>> begin Supplied text

When it comes to cash flow from operation, that is down by NOK 13 billion. That is 19%, and this is the result of reduced production and lower prices. Our projects are progressing well. We have selected the concept for Johan Castberg in the Barents Sea, formerly known as Skrugard, and also on the Bressay offshore U.K. We have passed the final investment decision to further extend production at Åsgard in the Norwegian Sea and at Hibernia offshore Canada. We have further progressed Aasta Hansteen in Norway and Mariner in the U.K. I'm very glad to see that we delivered the first wave of our fast-track projects. As you know, we standardize the development solutions for smaller fields faster and cheaper. Last year, we put Visund Sør on stream as the first one.
This quarter, we started more, Hyme, Vigdis North-East, Skuld, and Stjerne. All of these were discovered between 2008 and 2010. They have an average break-even of around $40 per bbl, and there is more to come. We are on track with fast-track. We will make the concept selection for the giant Johan Sverdrup in the fourth quarter, and we will then return with more details together with an updated resource estimate. Finally, our exploration team had another great quarter. We made the fourth high-impact discovery in Tanzania in just one year, bringing further robustness to a potential LNG project there. Then we secured 15 interesting leases in the central, in the Central Gulf of Mexico. 12 wells were completed in the quarter with a 58% success rate.
Last but not least, we made a significant discovery at Gullfaks in the North Sea. 40-150 million bbl, high-value barrels, and there's a further upside potential. In 2011, we announced our strategy for growth up to 2020. We have delivered the first wave of projects, a 3% average growth from 2010 to 2012, and an 8% production growth last year. The first wave of projects are delivered without cost overruns or delays. As you know, we expect a 2-3 percentage points average growth in the period from 2012 to 2016. We have divested assets on the NCS, and we have produced a lot from our value over volume strategy last year.

>> end Supplied text
>> begin Dataset entries

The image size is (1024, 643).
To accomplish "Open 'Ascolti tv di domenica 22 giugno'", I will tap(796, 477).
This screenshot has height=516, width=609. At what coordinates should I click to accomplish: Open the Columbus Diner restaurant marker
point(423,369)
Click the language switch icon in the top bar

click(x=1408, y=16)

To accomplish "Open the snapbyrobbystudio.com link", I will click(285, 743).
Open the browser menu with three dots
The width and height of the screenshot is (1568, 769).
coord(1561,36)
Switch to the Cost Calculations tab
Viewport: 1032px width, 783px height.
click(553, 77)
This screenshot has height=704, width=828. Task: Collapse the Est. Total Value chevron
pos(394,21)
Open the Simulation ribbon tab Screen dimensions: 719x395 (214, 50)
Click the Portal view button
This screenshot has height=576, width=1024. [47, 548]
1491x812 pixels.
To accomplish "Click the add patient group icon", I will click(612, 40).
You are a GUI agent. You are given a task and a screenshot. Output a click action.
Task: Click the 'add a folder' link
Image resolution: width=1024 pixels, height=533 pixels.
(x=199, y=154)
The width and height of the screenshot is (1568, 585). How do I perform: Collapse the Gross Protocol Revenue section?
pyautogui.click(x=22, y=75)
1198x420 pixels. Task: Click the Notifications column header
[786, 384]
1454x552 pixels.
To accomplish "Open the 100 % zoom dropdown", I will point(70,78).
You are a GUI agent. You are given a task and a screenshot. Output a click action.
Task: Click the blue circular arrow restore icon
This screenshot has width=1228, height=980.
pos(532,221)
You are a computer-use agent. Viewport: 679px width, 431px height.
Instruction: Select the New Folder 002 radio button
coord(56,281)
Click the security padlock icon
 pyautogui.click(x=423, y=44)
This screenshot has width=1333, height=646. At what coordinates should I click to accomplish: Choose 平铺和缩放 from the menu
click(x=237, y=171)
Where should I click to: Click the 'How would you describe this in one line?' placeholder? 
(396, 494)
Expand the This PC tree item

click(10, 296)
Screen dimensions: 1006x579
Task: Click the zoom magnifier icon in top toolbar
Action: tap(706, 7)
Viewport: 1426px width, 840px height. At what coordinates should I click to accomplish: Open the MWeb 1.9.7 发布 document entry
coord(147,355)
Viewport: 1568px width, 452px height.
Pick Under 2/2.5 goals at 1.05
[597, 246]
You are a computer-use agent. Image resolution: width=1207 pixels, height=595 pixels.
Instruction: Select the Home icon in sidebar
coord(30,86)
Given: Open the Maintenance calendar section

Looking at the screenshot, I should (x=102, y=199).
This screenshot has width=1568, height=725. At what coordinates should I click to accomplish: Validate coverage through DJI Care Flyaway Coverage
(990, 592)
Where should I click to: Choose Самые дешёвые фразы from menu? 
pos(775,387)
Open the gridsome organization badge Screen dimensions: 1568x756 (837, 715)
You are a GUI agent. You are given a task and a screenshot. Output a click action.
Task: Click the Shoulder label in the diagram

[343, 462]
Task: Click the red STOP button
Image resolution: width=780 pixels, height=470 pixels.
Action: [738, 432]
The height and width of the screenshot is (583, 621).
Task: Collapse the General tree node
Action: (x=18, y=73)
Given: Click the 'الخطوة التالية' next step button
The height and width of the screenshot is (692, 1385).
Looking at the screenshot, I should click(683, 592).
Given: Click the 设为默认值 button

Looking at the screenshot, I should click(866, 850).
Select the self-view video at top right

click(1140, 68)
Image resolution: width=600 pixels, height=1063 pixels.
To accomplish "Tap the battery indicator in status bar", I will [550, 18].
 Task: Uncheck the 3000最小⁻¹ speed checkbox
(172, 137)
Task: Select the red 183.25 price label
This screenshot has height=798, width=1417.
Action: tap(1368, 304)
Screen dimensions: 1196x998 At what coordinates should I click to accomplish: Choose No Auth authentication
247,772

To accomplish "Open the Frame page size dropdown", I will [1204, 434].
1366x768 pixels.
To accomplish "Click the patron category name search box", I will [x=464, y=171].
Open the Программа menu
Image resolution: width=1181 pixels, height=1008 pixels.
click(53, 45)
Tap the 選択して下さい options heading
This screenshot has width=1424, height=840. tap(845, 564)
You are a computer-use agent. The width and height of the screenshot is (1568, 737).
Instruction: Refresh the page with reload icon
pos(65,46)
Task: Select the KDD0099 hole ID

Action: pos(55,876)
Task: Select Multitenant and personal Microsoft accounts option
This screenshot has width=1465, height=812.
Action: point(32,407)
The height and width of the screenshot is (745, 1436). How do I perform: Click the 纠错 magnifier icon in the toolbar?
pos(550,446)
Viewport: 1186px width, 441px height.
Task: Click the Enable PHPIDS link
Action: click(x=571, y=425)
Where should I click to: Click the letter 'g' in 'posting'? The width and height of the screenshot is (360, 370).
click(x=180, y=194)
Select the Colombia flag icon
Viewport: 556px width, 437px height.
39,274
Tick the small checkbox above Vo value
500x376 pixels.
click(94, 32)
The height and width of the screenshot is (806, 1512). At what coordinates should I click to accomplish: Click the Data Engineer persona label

>> end Dataset entries

Copy the quarterly results passage, starting with "This quarter, we" and going on through "58% success rate.", and switch "Tanzania" to "Mozambique".

Complete answer »
This quarter, we started more, Hyme, Vigdis North-East, Skuld, and Stjerne. All of these were discovered between 2008 and 2010. They have an average break-even of around $40 per bbl, and there is more to come. We are on track with fast-track. We will make the concept selection for the giant Johan Sverdrup in the fourth quarter, and we will then return with more details together with an updated resource estimate. Finally, our exploration team had another great quarter. We made the fourth high-impact discovery in Mozambique in just one year, bringing further robustness to a potential LNG project there. Then we secured 15 interesting leases in the central, in the Central Gulf of Mexico. 12 wells were completed in the quarter with a 58% success rate.